* [Problems and tasks]
A - Copy the stretch of the thread-safe queue issue from "Indefinite waiting in" through "of that fix)." word for word.
B - Summarize the thread-safe queue issue in two sentences.
C - Extend the thread-safe queue issue, picking up right after its final line.

* [Source excerpt]
Indefinite waiting in the fine-grained thread-safe queue (Listings 6.7 to 6.10) #53
Description
Hi there,
it seems that the fine-grained thread-safe queue of Listings 6.7 to 6.10 can block indefinitely. I took the code from the book, with a minor fix (see here for my bug report of that fix).
Here is a complete reproduction of the class from those listings:
template <typename T>
class threadsafe_queue {
private:
struct node {
std::shared_ptr<T> data;
std::unique_ptr<node> next;
};
std::mutex head_mutex;
std::unique_ptr<node> head;
std::mutex tail_mutex;
node* tail;
std::condition_variable data_cond;
public:
threadsafe_queue()
: head(new node)
, tail(head.get())
{
}
threadsafe_queue(const threadsafe_queue& other) = delete;
threadsafe_queue& operator=(const threadsafe_queue& other) = delete;
std::shared_ptr<T> wait_and_pop()
{
std::unique_ptr<node> const old_head = wait_pop_head();
return old_head->data;
}
void wait_and_pop(T& value)
{
std::unique_ptr<node> const old_head = wait_pop_head(value);
}
std::shared_ptr<T> try_pop()
{
std::unique_ptr<node> old_head = try_pop_head();
return old_head ? old_head->data : std::shared_ptr<T>();
}
bool try_pop(T& value)
{
std::unique_ptr<node> const old_head = try_pop_head(value);
return old_head;
}
bool empty()

* [Information supplied]

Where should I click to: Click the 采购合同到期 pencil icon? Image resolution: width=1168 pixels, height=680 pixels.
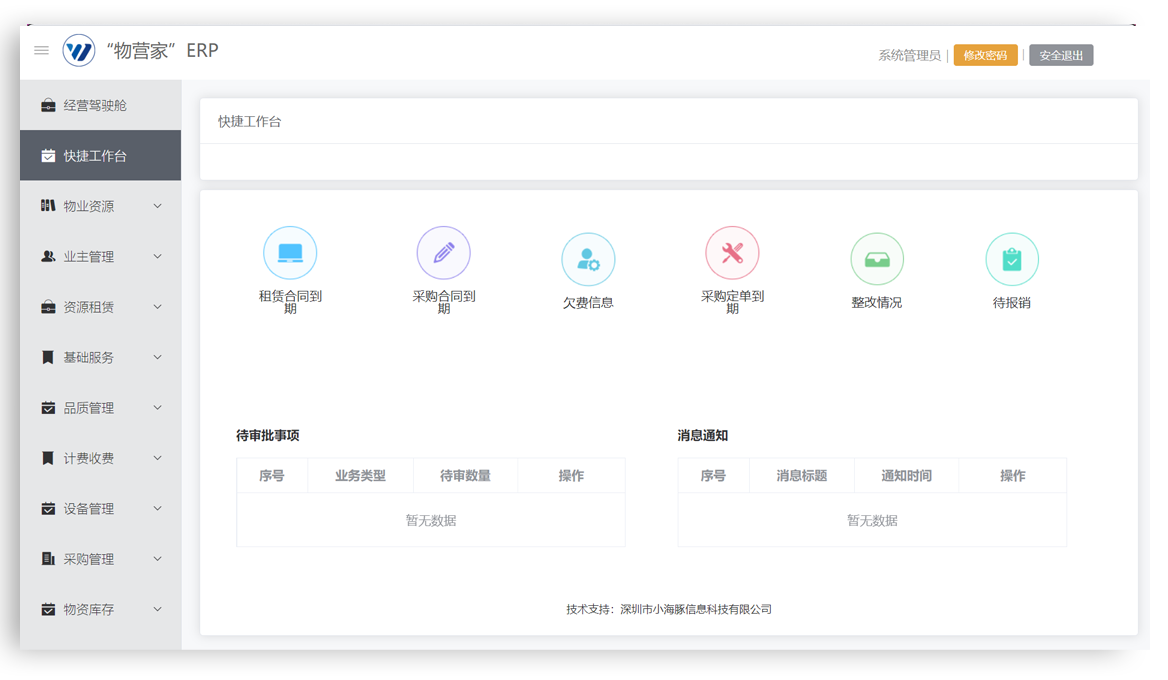[x=443, y=252]
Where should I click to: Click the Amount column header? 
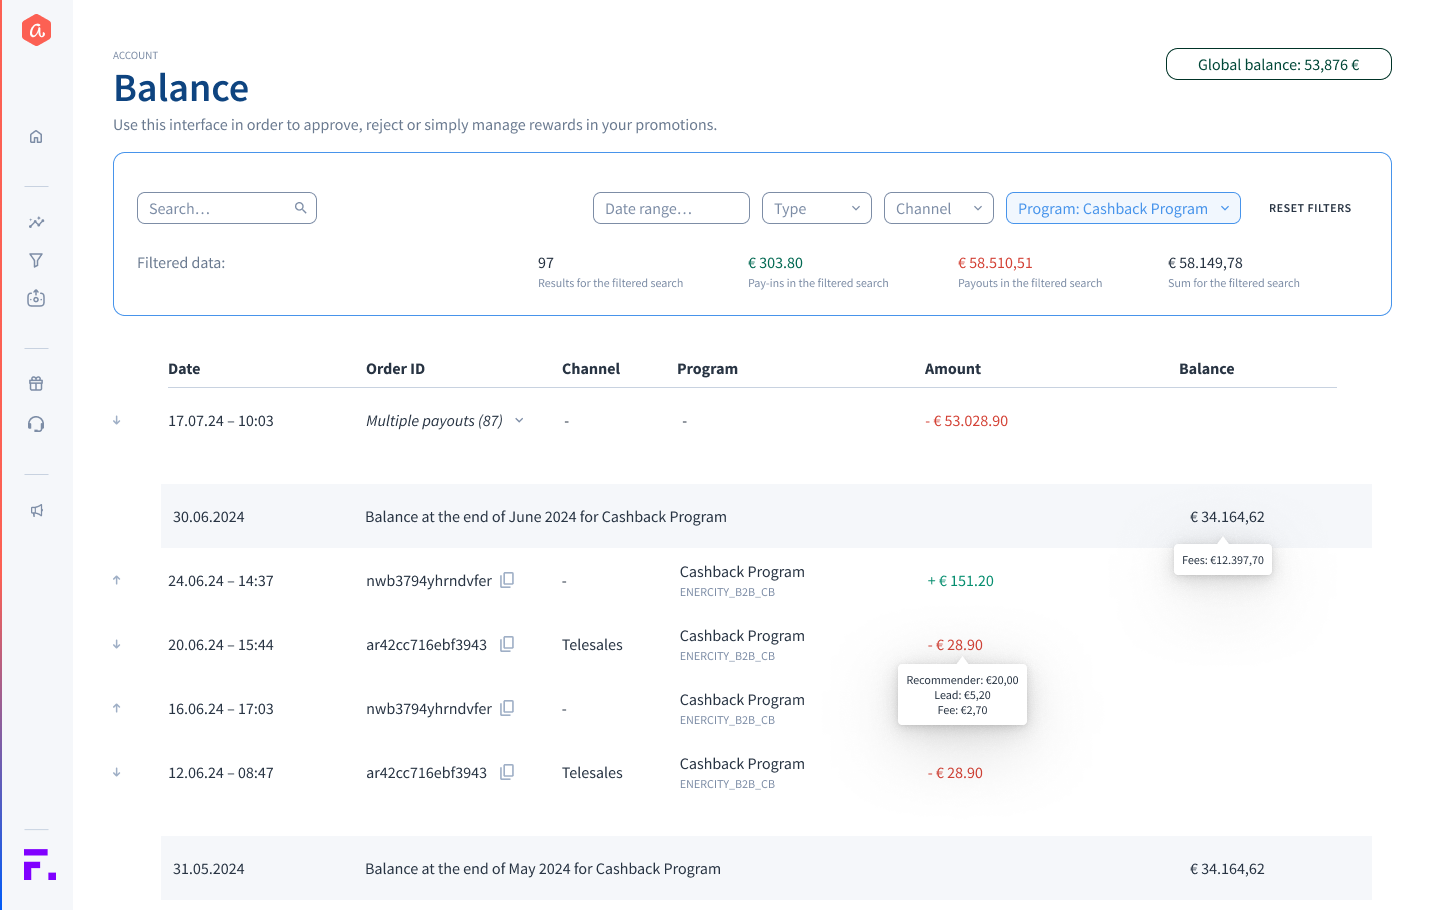pos(952,369)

* [Expected outputs]
A -
Indefinite waiting in the fine-grained thread-safe queue (Listings 6.7 to 6.10) #53
Description
Hi there,
it seems that the fine-grained thread-safe queue of Listings 6.7 to 6.10 can block indefinitely. I took the code from the book, with a minor fix (see here for my bug report of that fix).

B - The poster reports that the fine-grained thread-safe queue from Listings 6.7 to 6.10 can block indefinitely, even with a minor fix applied to the book's code. They reproduce the class, which uses separate mutexes for the head and tail, a condition variable, and both wait_and_pop and try_pop functions.

C -
{
std::lock_guard<std::mutex> head_lock(head_mutex);
return (head.get() == get_tail());
}
void push(T new_value)
{
std::shared_ptr<T> new_data(std::make_shared<T>(std::move(new_value)));
std::unique_ptr<node> p(new node);
{
std::lock_guard<std::mutex> tail_lock(tail_mutex);
tail->data = new_data;
node* const new_tail = p.get();
tail->next = std::move(p);
tail = new_tail;
}
data_cond.notify_one();
}
private:
std::unique_ptr<node> try_pop_head()
{
std::lock_guard<std::mutex> head_lock(head_mutex);
if (head.get() == get_tail()) {
return std::unique_ptr<node>();
}
return pop_head();
}
std::unique_ptr<node> try_pop_head(T& value)
{
std::lock_guard<std::mutex> head_lock(head_mutex);
if (head.get() == get_tail()) {
return std::unique_ptr<node>();
}
value = std::move(*head->data);
return pop_head();
}
node* get_tail()
{
std::lock_guard<std::mutex> tail_lock(tail_mutex);
return tail;
}
std::unique_ptr<node> pop_head()
{
std::unique_ptr<node> old_head = std::move(head);
head = std::move(old_head->next);
return old_head;
}
std::unique_lock<std::mutex> wait_for_data()
{
std::unique_lock<std::mutex> head_lock(head_mutex);
// ================================================
// The following line can block indefinitely:
data_cond.wait(head_lock, [&] { return head.get() != get_tail(); });
return head_lock;
}
std::unique_ptr<node> wait_pop_head()
{
std::unique_lock<std::mutex> head_lock(wait_for_data());
return pop_head();
}
std::unique_ptr<node> wait_pop_head(T& value)
{
std::unique_lock<std::mutex> head_lock(wait_for_data());
value = std::move(*head->data);
return pop_head();
}
};For testing, I used the code form Listing 11.1:
void test_concurrent_push_and_pop_on_empty_queue()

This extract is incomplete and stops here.